Trying to sort everything after our mothers death, not helped by having no access to her ipad, phone or iMac where we think we may be able to find relevant docs, emails etc. What do people do about this??!

Agaliarept - 09 Jun 2020 12:36:06 (#1 of 1018)

Can't really offer any advice but really sorry to hear this Kizzy.

Hope you're doing as well as you can.

KizzyK - 09 Jun 2020 12:41:25 (#2 of 1018)

We're fine. It was expected sooner or later and none of us were close so not upsetting to do, just frustrating.

Agaliarept - 09 Jun 2020 12:43:59 (#3 of 1018)

We're fine.

Good to hear :)

JennyRad - 09 Jun 2020 12:45:07 (#4 of 1018)

Can Apple assist with access to her devices? Does she have a known lawyer who might have paperwork? Is there a file or pile anywhere with utility bills and so on?

KizzyK - 09 Jun 2020 13:00:31 (#5 of 1018)

I would think Apple would just wipe her devices rather than allow access (understandably given we might have stolen them or something). Yes we have a family solicitor who is preparing to do all the horrendous probate stuff but she doesn't know anything about the funeral plans. My mother assured us it was all paid for and her funeral plan and wishes were held with the same firm that did my fathers funeral but they say they have no record of it hence us trying to find evidence of it.

tasselhoff - 09 Jun 2020 13:02:27 (#6 of 1018)

Could there be documentary evidence hanging round the house?

BBBilly - 09 Jun 2020 13:08:21 (#7 of 1018)

Not sure if this might help, Kizzy:

KizzyK - 09 Jun 2020 13:08:27 (#8 of 1018)

Potentially Tass, but if I tell you that my mother was a hoarder in a BIG house with numerous outbuildings and yesterday I gave my daughter the job of just starting to find two items (for charity rehoming purposes) pairs of glasses (40 found so far) and candles (1134 found so far) you may understand it could take us a year to find it!

tasselhoff - 09 Jun 2020 13:10:56 (#9 of 1018)


KizzyK - 09 Jun 2020 13:14:39 (#10 of 1018)

Thanks BBBilly. Yes it seems it is more or less as I thought.

bossab2 - 09 Jun 2020 13:26:37 (#11 of 1018)

So she didnt leave a vast list of passwords to devices and websites ?

tasselhoff - 09 Jun 2020 13:36:37 (#12 of 1018)

Weirdly enough, there was stuff on Twitter yesterday about leaving access to your stuff (password manager, estate stuff) for when you die.

KizzyK - 09 Jun 2020 13:38:53 (#13 of 1018)

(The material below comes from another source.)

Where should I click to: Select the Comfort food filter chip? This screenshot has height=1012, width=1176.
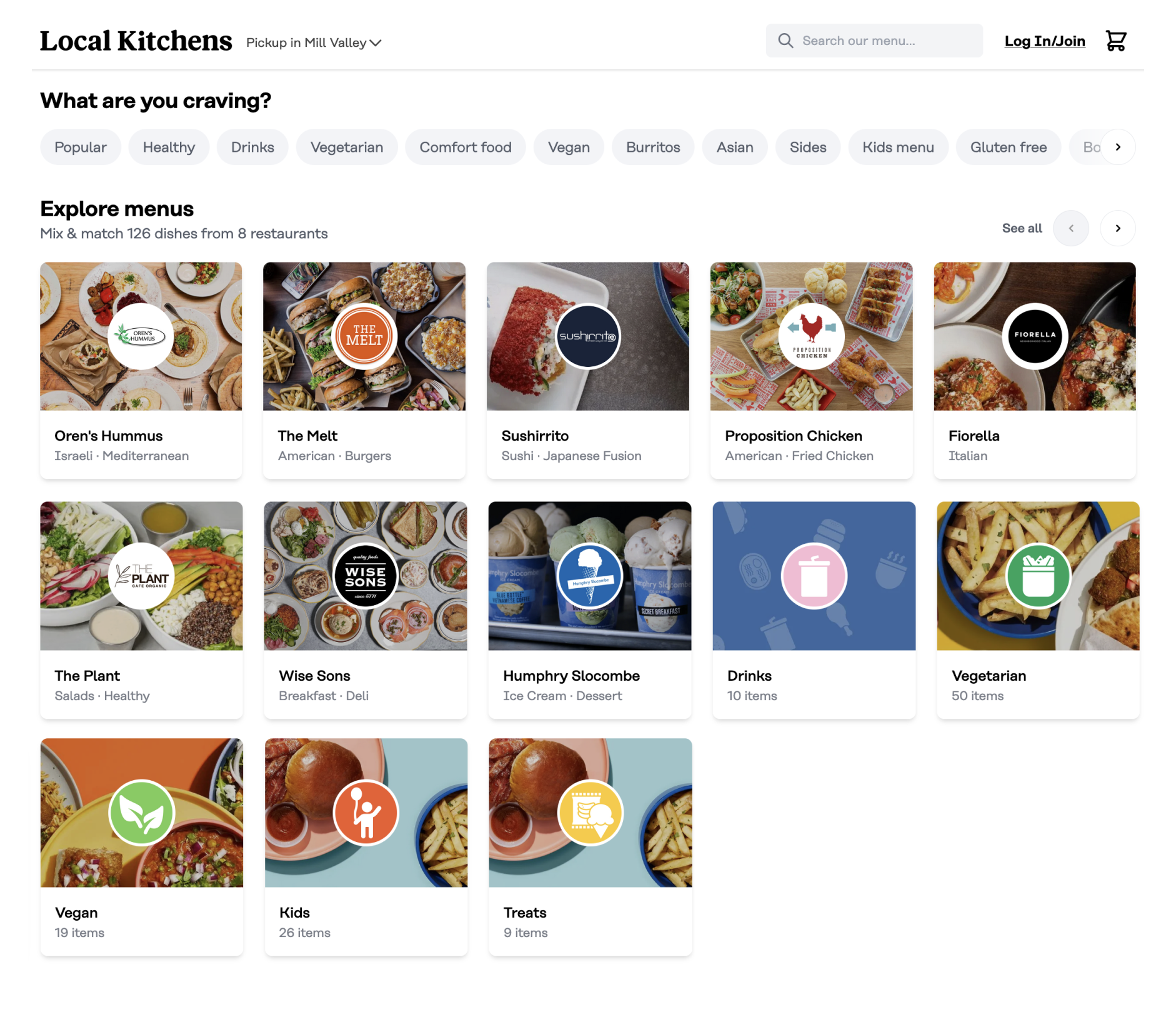coord(465,148)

Not that we've found so far but like I say, she was a hoarder, there are piles and piles of notebooks that they could be in, rooms full of stuff, bits of paper they could be scribbled on etc.

The really infuriating thing is that she told me the code for the ipad a few days ago (it was my dead brothers birth year) so I could go and video her garden for her but it doesn't bloody work now! Mystified why unless she just bloody changed it to have the last laugh or something!

sympforthedevil - 09 Jun 2020 14:28:21 (#14 of 1018)

Hi Kizzy. My mum died on the Sunday before last, so I know what you're going through. She wasn't very tech-literate, though, and I dealt with any online stuff for her (logging on to bank account, broadband-supplier etc.), so we've not got the problems that you have and I'm afraid I can't offer any advice about that.

We (my brother and I) have different problems though. We want to bury her in a small local graveyard where her parents, grandparents and ex-partner are buried. It's ex-partner (my brother's dad) grave that we're interested in - either to have her buried with him, if it's a double plot or to have her cremated and have the ashes buried in his grave. We've been told, though, that we need to find out who has the 'deeds' for that grave plot. Can't find anything in her papers and all the cemetery admin for the area is useless at the mo due to Corona.

cozzer - 09 Jun 2020 14:37:48 (#15 of 1018)

I would think Apple would just wipe her devices rather than allow access

Not necessarily. It's a different situation, of course (and might be different enough that it makes a bit differences), but my parents recently bricked a new iPad about half an hour after getting it out of the box. Because they are so techno illiterate, my brother dealt with the help line, and they were initially reluctant but eventually helped him. The point being, if you can convince them that you have a legitimate right to access the device, they will let you.

HouseOfLametta - 09 Jun 2020 14:39:25 (#16 of 1018)

Sorry for your trouble, bereaved people.

It might be that Apple would talk to the solicitor (as executor) if they won't talk to you?

Catspyjamas17 - 09 Jun 2020 14:49:26 (#17 of 1018)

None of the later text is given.